• **To do**:
Return each entry word for word, without its pictures.
··· Supplied entries
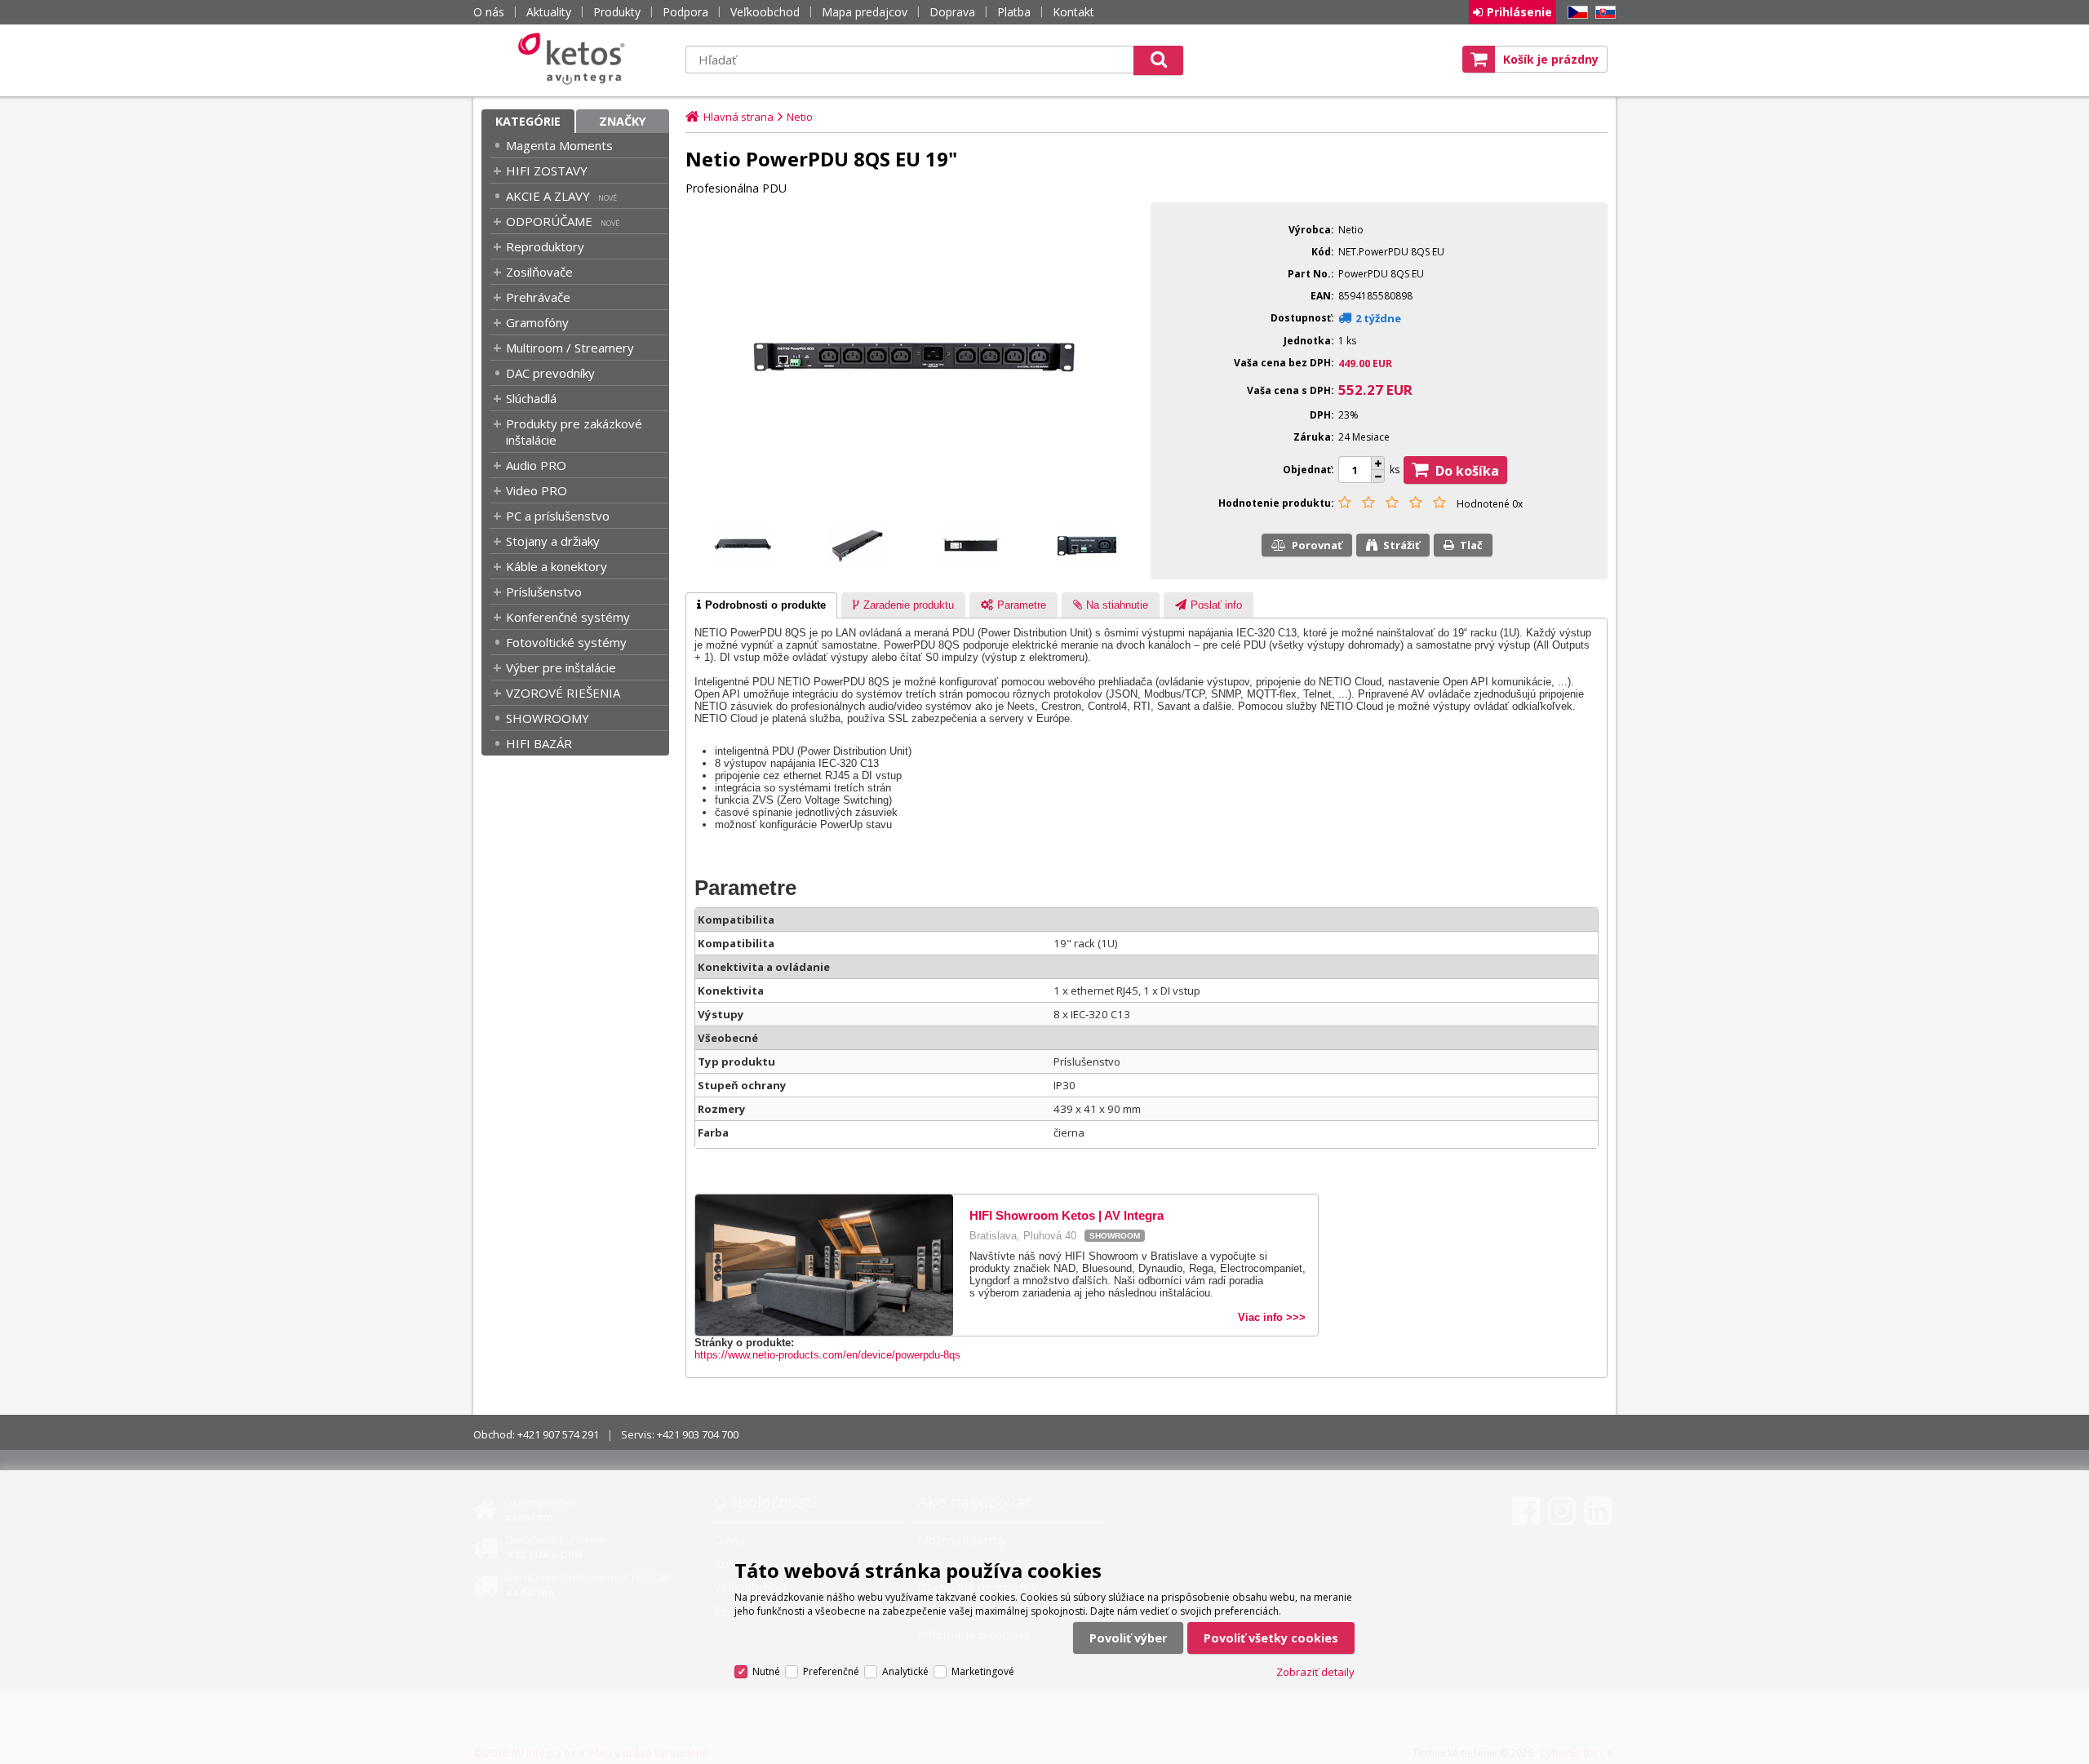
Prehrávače (538, 297)
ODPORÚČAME (549, 221)
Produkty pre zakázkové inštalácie (574, 431)
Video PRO (536, 490)
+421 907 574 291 (558, 1434)
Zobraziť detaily (1315, 1671)
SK (1602, 13)
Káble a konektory (556, 566)
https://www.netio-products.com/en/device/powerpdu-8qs (827, 1355)
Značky (622, 121)
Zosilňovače (539, 272)
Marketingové (982, 1671)
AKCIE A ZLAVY (548, 196)
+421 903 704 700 (697, 1434)
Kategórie (528, 121)
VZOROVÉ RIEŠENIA (563, 693)
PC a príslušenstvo (558, 515)
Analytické (905, 1671)
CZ (1574, 13)
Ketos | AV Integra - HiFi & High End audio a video (575, 59)
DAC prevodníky (550, 373)
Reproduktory (545, 246)
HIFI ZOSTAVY (547, 170)
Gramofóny (537, 322)
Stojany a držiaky (553, 541)
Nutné (766, 1671)
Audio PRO (536, 465)
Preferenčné (831, 1671)
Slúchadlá (531, 398)
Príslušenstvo (544, 591)
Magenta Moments (559, 145)
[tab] (761, 605)
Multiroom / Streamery (570, 347)
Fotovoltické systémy (566, 642)
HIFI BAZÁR (539, 743)
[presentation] (761, 605)
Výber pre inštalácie (561, 667)
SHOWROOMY (547, 718)
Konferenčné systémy (568, 617)
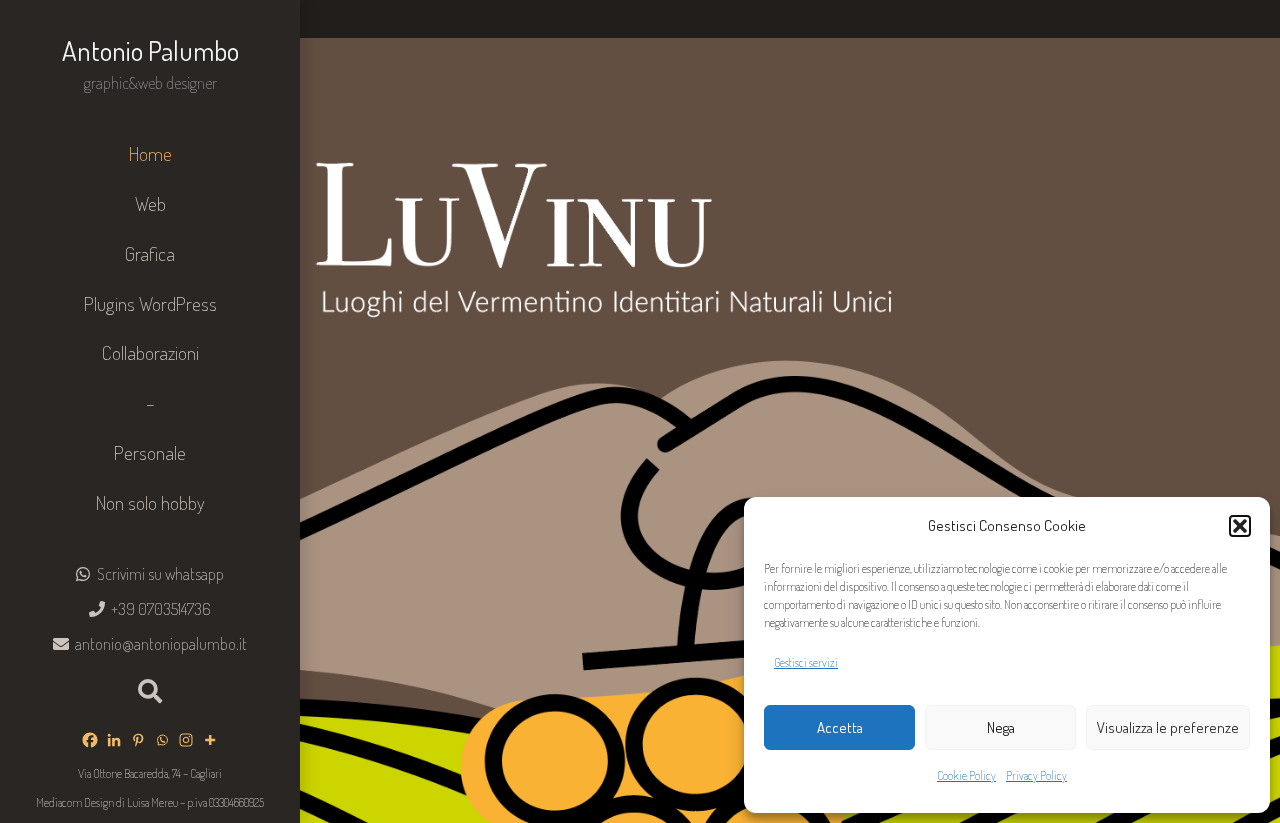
······
• **Written response**:
Prehrávače (538, 297)
ODPORÚČAME (549, 221)
Produkty pre zakázkové inštalácie (574, 431)
Video PRO (536, 490)
+421 907 574 291 (558, 1434)
Zobraziť detaily (1315, 1671)
SK (1602, 13)
Káble a konektory (556, 566)
https://www.netio-products.com/en/device/powerpdu-8qs (827, 1355)
Značky (622, 121)
Zosilňovače (539, 272)
Marketingové (982, 1671)
AKCIE A ZLAVY (548, 196)
+421 903 704 700 (697, 1434)
Kategórie (528, 121)
VZOROVÉ RIEŠENIA (563, 693)
PC a príslušenstvo (558, 515)
Analytické (905, 1671)
CZ (1574, 13)
Ketos | AV Integra - HiFi & High End audio a video (575, 59)
DAC prevodníky (550, 373)
Reproduktory (545, 246)
HIFI ZOSTAVY (547, 170)
Gramofóny (537, 322)
Stojany a držiaky (553, 541)
Nutné (766, 1671)
Audio PRO (536, 465)
Preferenčné (831, 1671)
Slúchadlá (531, 398)
Príslušenstvo (544, 591)
Magenta Moments (559, 145)
[tab] (761, 605)
Multiroom / Streamery (570, 347)
Fotovoltické systémy (566, 642)
HIFI BAZÁR (539, 743)
[presentation] (761, 605)
Výber pre inštalácie (561, 667)
SHOWROOMY (547, 718)
Konferenčné systémy (568, 617)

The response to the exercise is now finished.